Volume of solid of revolution around axis
Revolve curve around x-axis:
Volume of solid formed =
$ \pi \int_a^b [f(x)]^2 \phantom{.} dx $
Revolve curve around y-axis:
Volume of solid formed =
$ \pi \int_c^d [g(y)]^2 \phantom{.} dy $
Revolve straight lines around axis
Revolving a horizontal/vertical line:
Volume of solid formed =
Volume of cone = $ \pi r^2 h $ = $ \pi (a)^2 (b) $
Revolving a slanted line:
Volume of solid =
Volume of cone = $ {1 \over 3} \pi r^2 h $ = $ {1 \over 3} \pi (a)^2 (a) $
Question
1. The region bounded by the curve $C: y = {1 \over x - 1}$, the normal to the curve $C$ at $x = 2$, the line $x = 3$ and the $x$-axis is rotated through $2 \pi$ radians about the $x$-axis.
Find the volume of the solid generated, leaving your answers in terms of $\pi$.

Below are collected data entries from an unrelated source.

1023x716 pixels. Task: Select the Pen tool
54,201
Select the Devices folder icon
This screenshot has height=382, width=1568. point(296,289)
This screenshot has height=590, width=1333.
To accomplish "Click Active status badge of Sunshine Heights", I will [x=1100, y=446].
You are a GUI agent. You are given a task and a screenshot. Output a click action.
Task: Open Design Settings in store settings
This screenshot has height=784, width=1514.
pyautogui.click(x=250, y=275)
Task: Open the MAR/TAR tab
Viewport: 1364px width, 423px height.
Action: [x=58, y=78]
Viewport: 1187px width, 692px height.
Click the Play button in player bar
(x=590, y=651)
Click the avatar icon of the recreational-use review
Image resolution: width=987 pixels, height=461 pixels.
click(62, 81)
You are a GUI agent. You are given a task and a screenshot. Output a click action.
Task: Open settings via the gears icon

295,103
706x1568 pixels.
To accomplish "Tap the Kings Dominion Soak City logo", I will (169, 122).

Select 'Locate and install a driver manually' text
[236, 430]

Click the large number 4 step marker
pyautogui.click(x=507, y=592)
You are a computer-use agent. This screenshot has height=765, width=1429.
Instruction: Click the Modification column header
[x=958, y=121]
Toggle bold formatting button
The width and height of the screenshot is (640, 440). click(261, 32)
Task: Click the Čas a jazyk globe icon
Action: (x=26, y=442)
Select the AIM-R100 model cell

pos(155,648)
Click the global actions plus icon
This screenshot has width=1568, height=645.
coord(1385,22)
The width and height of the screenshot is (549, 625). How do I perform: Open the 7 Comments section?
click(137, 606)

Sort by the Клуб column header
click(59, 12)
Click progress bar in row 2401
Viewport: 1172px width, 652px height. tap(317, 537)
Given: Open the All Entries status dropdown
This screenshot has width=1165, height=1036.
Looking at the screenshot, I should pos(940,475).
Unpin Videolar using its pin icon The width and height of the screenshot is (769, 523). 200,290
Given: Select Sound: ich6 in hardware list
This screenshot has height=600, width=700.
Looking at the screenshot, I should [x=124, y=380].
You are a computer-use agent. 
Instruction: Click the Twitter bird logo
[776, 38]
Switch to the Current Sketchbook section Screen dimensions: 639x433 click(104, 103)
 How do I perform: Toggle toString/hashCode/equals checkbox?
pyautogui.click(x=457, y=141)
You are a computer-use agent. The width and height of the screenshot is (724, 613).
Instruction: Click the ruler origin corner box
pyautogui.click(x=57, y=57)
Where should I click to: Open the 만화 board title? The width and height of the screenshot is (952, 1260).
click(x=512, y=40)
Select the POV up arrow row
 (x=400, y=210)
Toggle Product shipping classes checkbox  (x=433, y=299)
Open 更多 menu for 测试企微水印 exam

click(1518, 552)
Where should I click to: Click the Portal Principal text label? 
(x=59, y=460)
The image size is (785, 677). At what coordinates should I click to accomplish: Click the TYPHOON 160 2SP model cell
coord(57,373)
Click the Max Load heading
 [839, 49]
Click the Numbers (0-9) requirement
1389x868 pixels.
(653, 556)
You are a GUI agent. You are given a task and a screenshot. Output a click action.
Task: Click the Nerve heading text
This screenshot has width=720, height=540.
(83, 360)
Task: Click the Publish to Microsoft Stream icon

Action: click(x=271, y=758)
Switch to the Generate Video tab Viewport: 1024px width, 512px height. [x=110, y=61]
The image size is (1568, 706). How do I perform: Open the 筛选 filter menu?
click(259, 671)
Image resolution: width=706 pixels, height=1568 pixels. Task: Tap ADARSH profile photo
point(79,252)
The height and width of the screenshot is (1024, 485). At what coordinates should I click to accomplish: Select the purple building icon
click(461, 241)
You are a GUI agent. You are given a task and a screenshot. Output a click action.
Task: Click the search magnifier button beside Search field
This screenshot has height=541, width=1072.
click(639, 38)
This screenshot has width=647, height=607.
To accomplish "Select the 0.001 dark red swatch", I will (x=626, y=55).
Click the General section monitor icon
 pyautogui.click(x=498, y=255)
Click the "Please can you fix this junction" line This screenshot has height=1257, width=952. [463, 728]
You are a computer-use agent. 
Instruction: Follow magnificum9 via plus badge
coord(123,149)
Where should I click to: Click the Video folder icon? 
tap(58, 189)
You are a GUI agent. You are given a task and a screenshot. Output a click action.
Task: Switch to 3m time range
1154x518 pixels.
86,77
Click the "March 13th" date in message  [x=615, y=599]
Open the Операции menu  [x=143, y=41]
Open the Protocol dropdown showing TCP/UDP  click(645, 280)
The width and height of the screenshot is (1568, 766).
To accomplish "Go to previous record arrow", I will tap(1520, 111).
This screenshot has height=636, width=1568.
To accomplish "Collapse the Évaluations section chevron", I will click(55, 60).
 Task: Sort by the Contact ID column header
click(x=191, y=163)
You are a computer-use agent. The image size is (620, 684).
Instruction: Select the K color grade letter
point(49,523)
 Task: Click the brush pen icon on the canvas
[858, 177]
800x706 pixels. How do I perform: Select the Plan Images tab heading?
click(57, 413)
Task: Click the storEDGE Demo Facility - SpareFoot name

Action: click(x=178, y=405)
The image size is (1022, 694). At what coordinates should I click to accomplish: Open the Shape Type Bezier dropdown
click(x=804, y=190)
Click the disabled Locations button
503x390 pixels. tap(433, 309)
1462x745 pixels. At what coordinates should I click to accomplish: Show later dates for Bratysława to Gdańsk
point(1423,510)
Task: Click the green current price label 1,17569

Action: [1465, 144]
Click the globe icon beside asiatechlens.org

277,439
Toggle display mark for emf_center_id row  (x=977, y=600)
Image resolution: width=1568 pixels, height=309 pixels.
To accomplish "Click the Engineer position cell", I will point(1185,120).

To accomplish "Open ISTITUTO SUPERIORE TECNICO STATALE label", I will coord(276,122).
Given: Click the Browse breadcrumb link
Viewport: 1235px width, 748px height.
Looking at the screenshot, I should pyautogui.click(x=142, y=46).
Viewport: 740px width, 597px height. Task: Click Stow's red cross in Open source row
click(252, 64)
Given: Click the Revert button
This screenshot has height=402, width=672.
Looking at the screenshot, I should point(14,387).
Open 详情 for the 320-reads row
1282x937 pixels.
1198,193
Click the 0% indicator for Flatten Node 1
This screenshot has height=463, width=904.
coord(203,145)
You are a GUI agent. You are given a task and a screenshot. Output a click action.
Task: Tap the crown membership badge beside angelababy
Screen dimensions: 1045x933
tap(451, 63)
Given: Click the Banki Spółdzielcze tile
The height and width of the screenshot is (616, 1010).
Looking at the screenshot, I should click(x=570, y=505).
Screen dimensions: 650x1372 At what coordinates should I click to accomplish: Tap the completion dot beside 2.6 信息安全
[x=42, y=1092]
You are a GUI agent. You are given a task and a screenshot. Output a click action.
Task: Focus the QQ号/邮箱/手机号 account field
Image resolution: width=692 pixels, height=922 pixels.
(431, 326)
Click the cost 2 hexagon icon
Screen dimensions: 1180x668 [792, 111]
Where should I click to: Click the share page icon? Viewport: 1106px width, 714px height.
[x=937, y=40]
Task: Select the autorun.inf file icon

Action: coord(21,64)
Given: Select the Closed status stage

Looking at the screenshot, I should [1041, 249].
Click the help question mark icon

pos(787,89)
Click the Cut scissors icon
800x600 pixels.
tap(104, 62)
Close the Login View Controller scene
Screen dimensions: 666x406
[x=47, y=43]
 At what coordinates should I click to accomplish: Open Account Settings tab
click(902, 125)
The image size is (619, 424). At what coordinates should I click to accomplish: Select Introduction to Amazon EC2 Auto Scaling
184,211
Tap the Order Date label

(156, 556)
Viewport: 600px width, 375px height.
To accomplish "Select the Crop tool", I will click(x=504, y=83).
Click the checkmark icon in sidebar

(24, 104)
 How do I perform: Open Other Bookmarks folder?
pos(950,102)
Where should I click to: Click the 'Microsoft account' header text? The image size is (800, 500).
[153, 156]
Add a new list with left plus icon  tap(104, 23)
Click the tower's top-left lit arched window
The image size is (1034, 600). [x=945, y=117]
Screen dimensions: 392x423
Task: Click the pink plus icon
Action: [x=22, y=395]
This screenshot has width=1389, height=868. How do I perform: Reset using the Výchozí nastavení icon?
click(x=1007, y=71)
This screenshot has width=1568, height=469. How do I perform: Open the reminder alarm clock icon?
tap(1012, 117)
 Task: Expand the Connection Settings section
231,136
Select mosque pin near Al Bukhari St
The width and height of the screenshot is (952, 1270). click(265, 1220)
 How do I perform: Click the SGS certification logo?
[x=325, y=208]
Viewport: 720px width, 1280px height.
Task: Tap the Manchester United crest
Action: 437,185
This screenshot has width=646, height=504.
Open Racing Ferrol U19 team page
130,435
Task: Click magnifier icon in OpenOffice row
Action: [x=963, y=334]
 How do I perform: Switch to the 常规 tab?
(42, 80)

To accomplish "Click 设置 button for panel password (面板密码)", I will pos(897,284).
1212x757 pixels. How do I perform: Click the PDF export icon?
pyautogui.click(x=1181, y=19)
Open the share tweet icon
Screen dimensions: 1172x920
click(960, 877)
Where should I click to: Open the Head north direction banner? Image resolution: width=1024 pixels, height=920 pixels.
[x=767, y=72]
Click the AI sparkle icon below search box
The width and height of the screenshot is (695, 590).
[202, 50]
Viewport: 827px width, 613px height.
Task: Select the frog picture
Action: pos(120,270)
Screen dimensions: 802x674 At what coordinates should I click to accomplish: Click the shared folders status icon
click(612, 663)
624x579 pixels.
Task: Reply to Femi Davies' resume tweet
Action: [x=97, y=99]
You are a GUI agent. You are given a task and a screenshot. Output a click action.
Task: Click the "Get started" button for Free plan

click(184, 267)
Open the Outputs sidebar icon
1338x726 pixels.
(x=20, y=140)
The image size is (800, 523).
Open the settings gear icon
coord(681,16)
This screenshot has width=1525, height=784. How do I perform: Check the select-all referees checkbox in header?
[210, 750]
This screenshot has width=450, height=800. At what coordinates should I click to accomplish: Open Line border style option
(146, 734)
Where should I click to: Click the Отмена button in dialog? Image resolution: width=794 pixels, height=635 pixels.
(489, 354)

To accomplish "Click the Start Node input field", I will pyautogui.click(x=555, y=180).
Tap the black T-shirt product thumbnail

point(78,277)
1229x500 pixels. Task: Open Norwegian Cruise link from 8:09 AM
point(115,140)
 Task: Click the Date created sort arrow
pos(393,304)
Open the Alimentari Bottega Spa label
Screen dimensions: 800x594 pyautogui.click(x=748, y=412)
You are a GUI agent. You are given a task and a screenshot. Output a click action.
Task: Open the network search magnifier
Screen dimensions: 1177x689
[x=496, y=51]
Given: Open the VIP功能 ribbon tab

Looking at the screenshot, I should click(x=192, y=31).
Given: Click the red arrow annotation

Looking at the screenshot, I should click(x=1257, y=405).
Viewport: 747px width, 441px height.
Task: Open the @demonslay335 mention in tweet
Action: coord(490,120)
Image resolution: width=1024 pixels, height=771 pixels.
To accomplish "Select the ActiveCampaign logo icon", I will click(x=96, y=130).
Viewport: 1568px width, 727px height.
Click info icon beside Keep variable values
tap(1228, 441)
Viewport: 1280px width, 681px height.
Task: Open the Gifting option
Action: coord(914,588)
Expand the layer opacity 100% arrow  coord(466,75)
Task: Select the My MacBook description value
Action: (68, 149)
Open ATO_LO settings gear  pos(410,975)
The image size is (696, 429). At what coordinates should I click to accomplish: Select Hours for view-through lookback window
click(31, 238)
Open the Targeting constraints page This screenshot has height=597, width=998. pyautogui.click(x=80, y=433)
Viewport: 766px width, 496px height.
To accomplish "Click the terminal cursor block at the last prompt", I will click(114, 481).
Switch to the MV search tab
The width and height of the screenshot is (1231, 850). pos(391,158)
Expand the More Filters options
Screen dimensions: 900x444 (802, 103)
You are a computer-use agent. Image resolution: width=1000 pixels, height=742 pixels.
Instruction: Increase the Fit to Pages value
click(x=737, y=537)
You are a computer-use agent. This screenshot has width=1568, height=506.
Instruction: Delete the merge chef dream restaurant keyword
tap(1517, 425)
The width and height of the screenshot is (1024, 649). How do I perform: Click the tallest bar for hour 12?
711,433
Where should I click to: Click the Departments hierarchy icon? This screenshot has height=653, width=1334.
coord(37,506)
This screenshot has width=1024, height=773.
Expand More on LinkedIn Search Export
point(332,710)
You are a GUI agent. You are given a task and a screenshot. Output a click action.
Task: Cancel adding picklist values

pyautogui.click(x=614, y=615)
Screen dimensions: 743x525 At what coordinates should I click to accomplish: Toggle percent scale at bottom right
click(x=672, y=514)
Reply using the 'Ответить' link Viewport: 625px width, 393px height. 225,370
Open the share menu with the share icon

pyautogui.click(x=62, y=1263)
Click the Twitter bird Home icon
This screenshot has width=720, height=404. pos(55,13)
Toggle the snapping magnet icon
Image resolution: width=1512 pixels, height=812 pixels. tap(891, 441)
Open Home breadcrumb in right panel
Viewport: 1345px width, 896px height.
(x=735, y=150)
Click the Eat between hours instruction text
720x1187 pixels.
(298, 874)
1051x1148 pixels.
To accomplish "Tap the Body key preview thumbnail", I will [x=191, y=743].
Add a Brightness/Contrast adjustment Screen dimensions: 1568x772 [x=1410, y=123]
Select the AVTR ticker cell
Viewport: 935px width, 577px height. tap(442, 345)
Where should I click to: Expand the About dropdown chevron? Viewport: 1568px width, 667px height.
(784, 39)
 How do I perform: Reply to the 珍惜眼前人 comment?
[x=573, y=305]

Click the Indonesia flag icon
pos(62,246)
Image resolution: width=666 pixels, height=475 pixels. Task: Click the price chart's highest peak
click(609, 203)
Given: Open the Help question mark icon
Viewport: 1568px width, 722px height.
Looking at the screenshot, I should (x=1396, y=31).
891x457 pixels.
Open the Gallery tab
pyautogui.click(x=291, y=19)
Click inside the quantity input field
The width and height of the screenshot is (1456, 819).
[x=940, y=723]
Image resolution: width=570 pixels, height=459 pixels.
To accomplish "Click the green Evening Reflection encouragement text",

Answer: $ {5 \over 6} \pi \text{ units}^3$
Solutions
\begin{align*}
\text{Let } x & = 2, \\
y & = {1 \over 2 - 1} \\
y & = 1 \\
\\
\text{Point: } & (2, 1) \\
\\
y & = (x - 1)^{-1} \\
{dy \over dx} & = (-1)(x - 1)^{-2} (1) \\
& = -{1 \over (x - 1)^2} \\
\\
\text{Let } & x = 2, \\
{dy \over dx} & = -{1 \over (2 - 1)^2} \\
{dy \over dx} & = -1 \\
\\
\text{Gradient of normal} & = {-1 \over -1} \\
& = 1 \\
\\
y - y_1 & = m (x - x_1) \\
y - 1 & = (1)(x - 2) \\
y - 1 & = x - 2 \\
y & = x - 1 \phantom{000000} [\text{Equation of normal}]
\end{align*}
\begin{align*}
\text{Volume of solid} & = \underbrace{{1 \over 3} \pi r^2 h}_\text{Cone formed by line} + \underbrace{\pi \int_2^3 \left({1 \over x - 1}\right)^2 \phantom{.} dx}_\text{Solid formed by curve} \\
& = {1 \over 3} \pi (1)^2 (1) + \pi \int_2^3 (1).(x - 1)^{-2} dx \phantom{000000} \left[ \int f'(x) [f(x)]^n \phantom{.} dx = { [f(x)]^{n + 1} \over n + 1} \right] \\
& = {1 \over 3} \pi + \pi \left[ (x - 1)^{-1} \over -1 \right]_2^3 \\
& = {1 \over 3} \pi + \pi [ - (3 - 1)^{-1} ] - \pi [ - (2 - 1)^{-1} ] \\
& = {1 \over 3} \pi - {1 \over 2} \pi + \pi \\
& = {5 \over 6} \pi \text{ units}^3
\end{align*}